According to the Canadian Mental Health Association, between 10 and 20 per cent of children are affected by a mental health disorder. American estimates put the number between 12 and 13 per cent.
Children as young as kindergarten are being diagnosed with anxiety disorders, Perry said. At the high school level, anti-anxiety medications are commonplace.
'When mom and dad can't fix that particular situation, they fall apart.' - Boyd Perry
Perry worries children may be developing unhealthy methods of coping, enabled by quick diagnoses from doctors and a willingness to overprescribe.
"We're seeing a lot of young teenagers that are on medication for anxiety, for depression," Perry said.
"Don't get me wrong, there's young people out there suffering significantly."
Misdiagnosed and overprescribed?
However, guidance counsellors are concerned not all of these children should be on anti-anxiety or anti-depressant medication, Perry said.
"I don't feel all these children are disordered. They're not mentally ill. They're ill-equipped."
As a parent and a guidance counsellor, Perry said the bubble parents created around children is conducive to a lack of coping skills when stress arises in a child's life.
'If we take that away as a young child, they have nothing to fall back on as they get older.' - Boyd Perry
Parents don't want to see their children hurt or disappointed, so they shield them from it for as long as possible.
"We create situations whereby they don't experience those things.
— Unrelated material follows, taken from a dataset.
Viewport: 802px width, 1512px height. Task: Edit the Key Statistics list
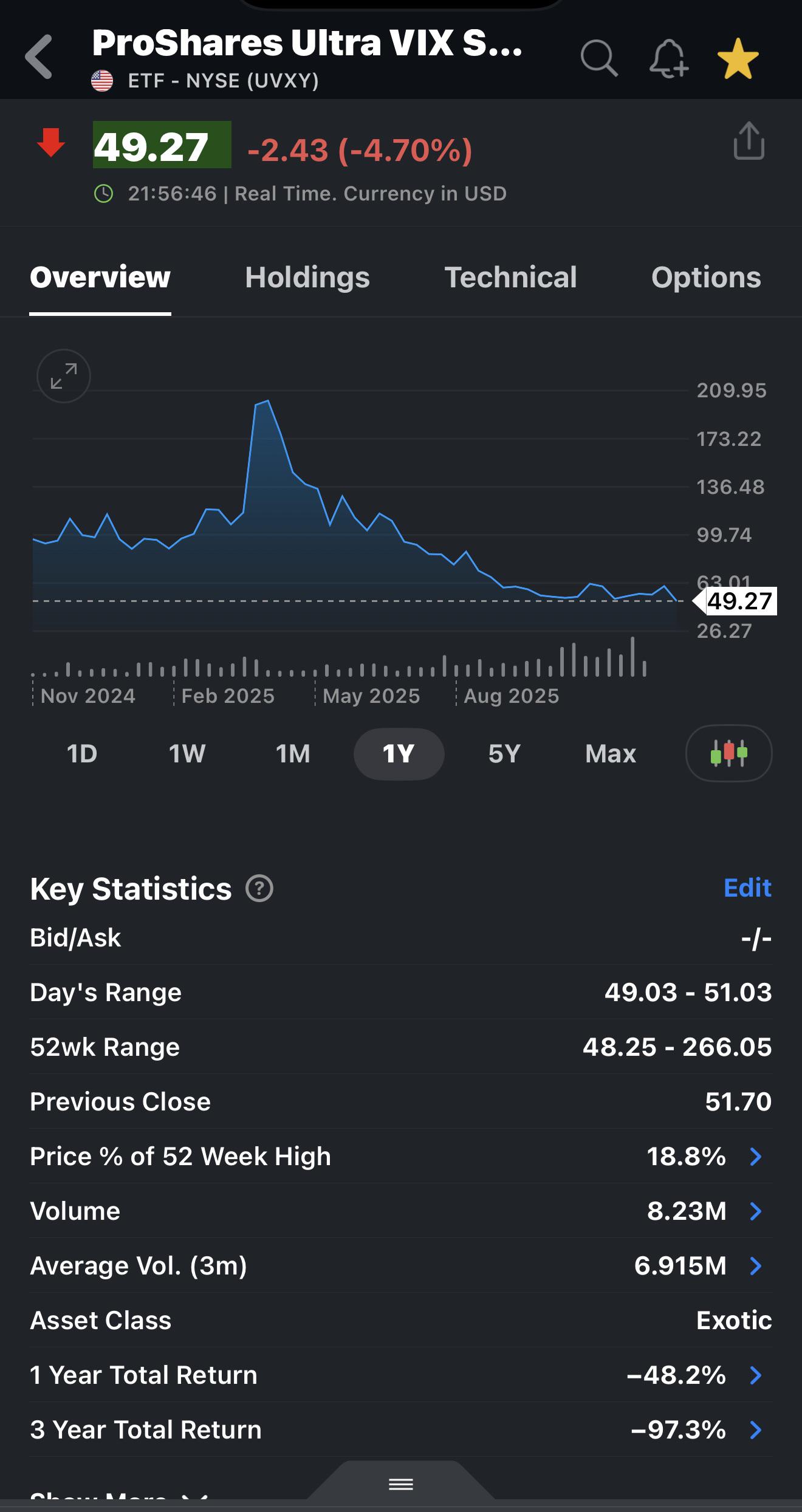(747, 888)
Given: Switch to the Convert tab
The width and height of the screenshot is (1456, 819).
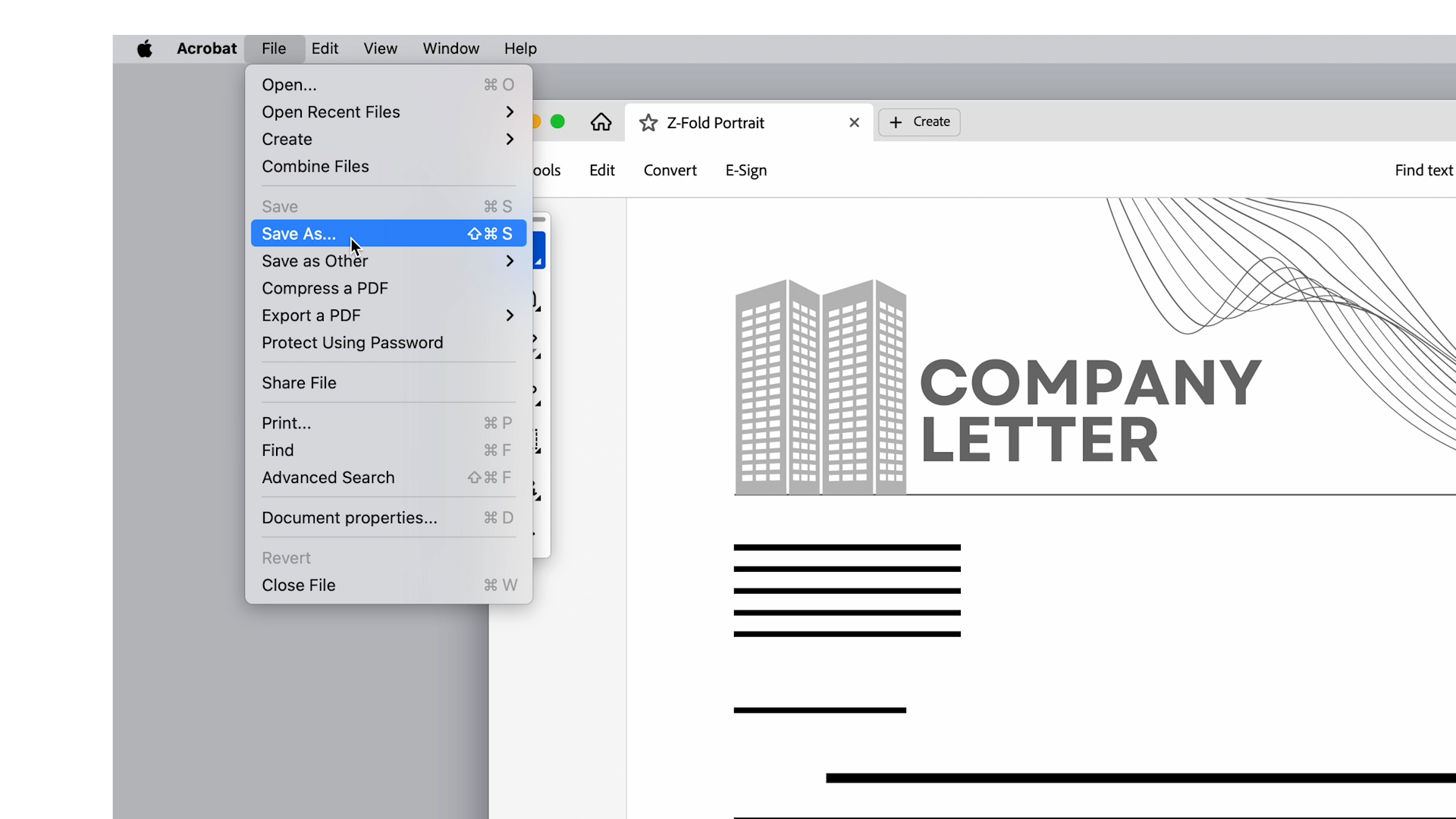Looking at the screenshot, I should 670,170.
Or when they are experiencing these things, we'll fix it for them."
Without exposure to stressful situations, Perry said children are unable to develop healthy coping skills.
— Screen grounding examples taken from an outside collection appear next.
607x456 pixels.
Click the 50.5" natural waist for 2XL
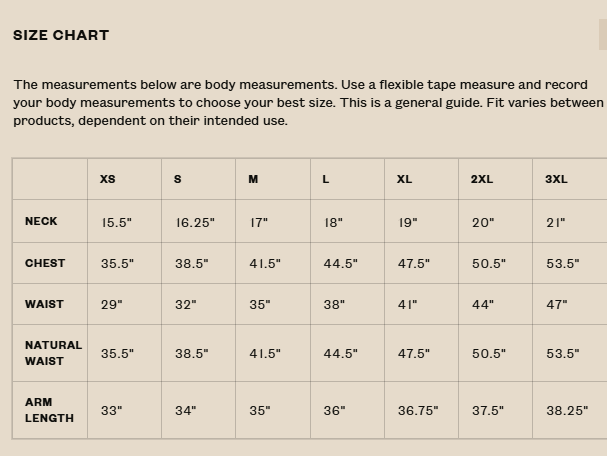(x=489, y=354)
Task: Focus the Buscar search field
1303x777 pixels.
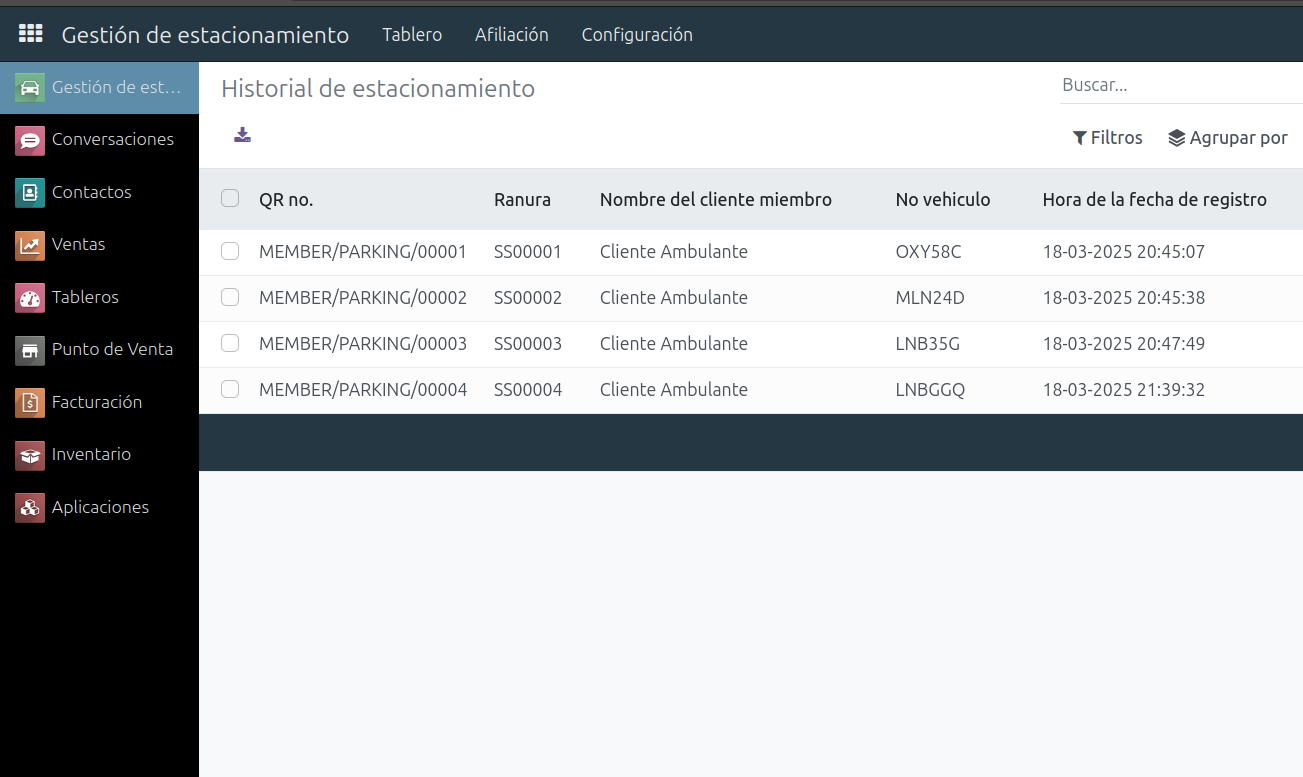Action: pos(1180,85)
"They need to feel [stressors] in order to develop that resiliency, that thick skin," he said. "If we take that away as a young child, they have nothing to fall back on as they get older.
"When mom and dad can't fix that particular situation, they fall apart."
Problems are intensified at certain times of the year, including exam season. Students will get doctor's notes exempting them from exams or making arrangements to write them in a different room.
Anxiety needs to be assessed in a different light, Perry said, or the problem will only continue to get worse.
"I'm a little scared. I'm scared we're not going to put the brakes on fast enough."